ASR Pipeline Architecture
This guide provides a comprehensive overview of NeMo Curator’s Automatic Speech Recognition (ASR) pipeline architecture, covering audio input processing through transcription generation and quality assessment.
Pipeline Overview
The ASR pipeline in NeMo Curator follows a systematic approach to speech processing:
graph TD
A[Audio Files] --> B[AudioTask Creation]
B --> C[ASR Model Loading]
C --> D[Batch Inference]
D --> E[Transcription Output]
E --> F[Quality Assessment]
F --> G[Filtering & Export]
subgraph "Input Stage"
A
B
end
subgraph "Processing Stage"
C
D
E
end
subgraph "Assessment Stage"
F
G
end
Core Components
1. Audio Input Management
AudioTask Structure: The foundation for audio processing
- Contains audio file paths and associated metadata
- Validates file existence and accessibility automatically
- Supports efficient batch processing for scalability
Input Validation: Ensures data integrity before processing
- File path existence checks using
AudioTask.validate()andvalidate_item() - Optional metadata validation added by downstream stages (such as duration and format checks)
2. ASR Model Integration
NeMo Framework Integration: Leverages state-of-the-art ASR models
- Automatic model downloading and caching for convenience
- GPU-accelerated inference when hardware is available
- Support for multilingual and domain-specific model variants
Model Management: Efficient resource usage
- Lazy loading of models to conserve system memory
- Automatic GPU or CPU device selection based on available resources
- Model-level batching handled within NeMo framework
3. Inference Processing
Batch Processing: Supports processing audio files together
- Audio files are processed together in a single call to the NeMo ASR model
- Batch size configuration controls task grouping for processing using
.with_(batch_size=..., resources=Resources(...)) - Internal batching and optimization handled by the NeMo framework
Output Generation: Structured transcription results
- Clean predicted text extraction from NeMo model outputs
- Complete metadata preservation throughout the processing pipeline
Processing Stages
Stage 1: Data Loading
from nemo_curator.stages.audio.datasets.fleurs.create_initial_manifest import CreateInitialManifestFleursStage
from nemo_curator.stages.text.io.reader import JsonlReader
# Data loading from datasets (e.g., FLEURS)
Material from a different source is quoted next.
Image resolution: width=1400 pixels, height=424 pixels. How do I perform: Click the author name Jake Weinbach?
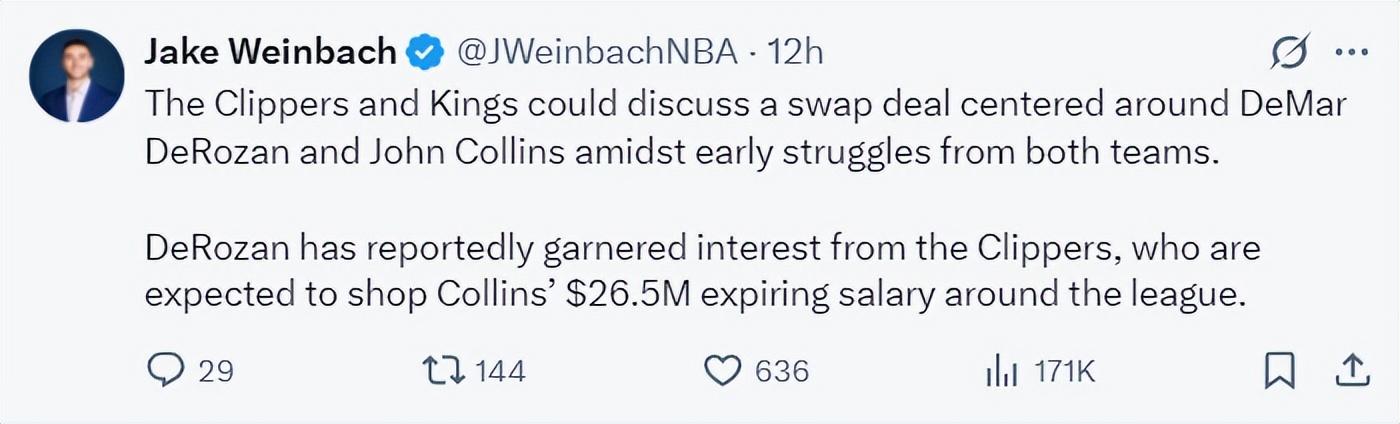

fleurs_stage = CreateInitialManifestFleursStage(
lang="en_us", # Language code
split="dev", # Data split
raw_data_dir="/path/to/data"
)
# Or load from custom manifest files
manifest_reader = JsonlReader(
input_file_path="/path/to/manifest.jsonl"
)
# Stages automatically create AudioTask objects from loaded data
Stage 2: ASR Model Setup
# Model initialization
asr_stage = InferenceAsrNemoStage(
model_name="nvidia/stt_en_fastconformer_hybrid_large_pc"
)
# GPU/CPU device selection (based on configured resources)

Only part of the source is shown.